Marjanna
Utente di lunga data
Bò io l'errore lo vedo alla base. Ossia ci sta tutto che una persona che ha una situazione economica agiata e una vita quieta non decida di mollare tutto per un'altra persona, con cui certezze non ce ne sono.Che a mente fredda si vedono tante cose. Che grazie al supporto di un professionalità ho messo a fuoco il tutto. Ma "oggi" è inesatto... Sono mesi che l'ho capito.
Volevo solo capire quanti hanno vissuto situazioni analoghe e quanto tutto sommato rappresenti la normalità.

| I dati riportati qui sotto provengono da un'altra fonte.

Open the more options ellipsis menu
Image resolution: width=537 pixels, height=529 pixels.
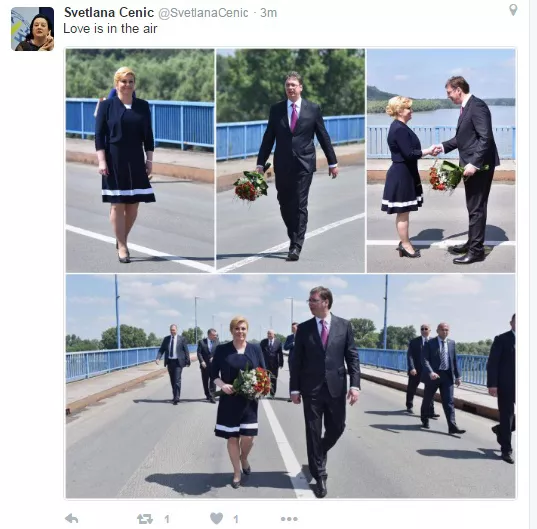pos(289,519)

Questo vale sia per te che per lei. L'idea di uscire da un matrimonio per saltare dritto in una convivenza è un rischio alto (e quel rischio potrebbe rappresentare un fallimento sentimentale). Nel suo caso se non ho capito male per "avere te" avrebbe dovuto accoglierti in casa, quindi sarebbe dovuta essere la prima a separarsi e tu farlo in un secondo momento. Non so a che livelli sia arrivato il grado di conoscenza dell'altro e dialogo tanto da poter dire "si con questa persona posso stare vicino degli anni" perchè il matrimonio alla fine è anche questo. Tu con tua moglie anche se ci sono delle mancanze puoi viverci insieme, e lo stesso lei con il marito.
Vedere l'altro particolarmente innamorato può portare a pensarci, come persona di riferimento per fare il salto, ma poi veramente si riuscirebbe a convivere con quella persona?

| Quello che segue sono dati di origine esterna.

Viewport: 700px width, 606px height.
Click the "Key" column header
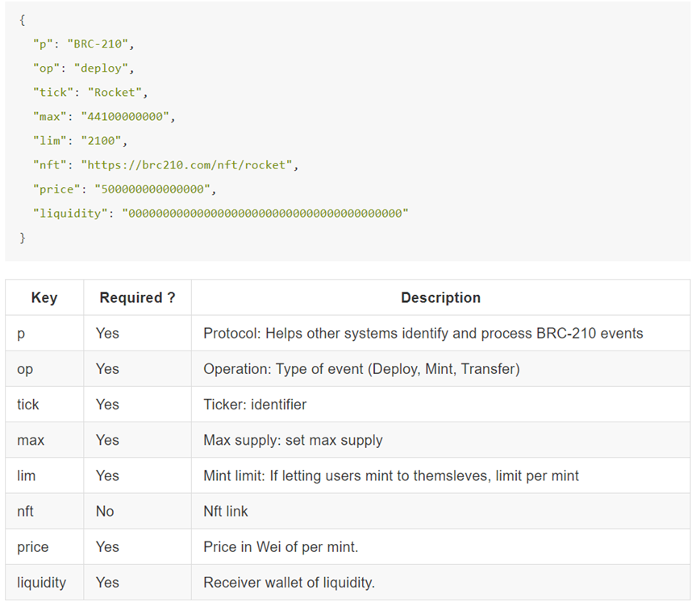click(x=44, y=298)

Se tu diventi leva del mi separo o non mi separo entri un rapporto di dipendenza, ti zerbinerai e metterai tappi alla tua personalità perchè sentirai che sei in prova continua, ma non sarai tu nella tua essenza e non ti sentirai bene.
Non credo ci sia qualcuno che al primo tradimento decida di cercare la stampella in modo lucido, può essere una conseguenza. La certezza non te potrà dare nessuno specialista, almeno credo.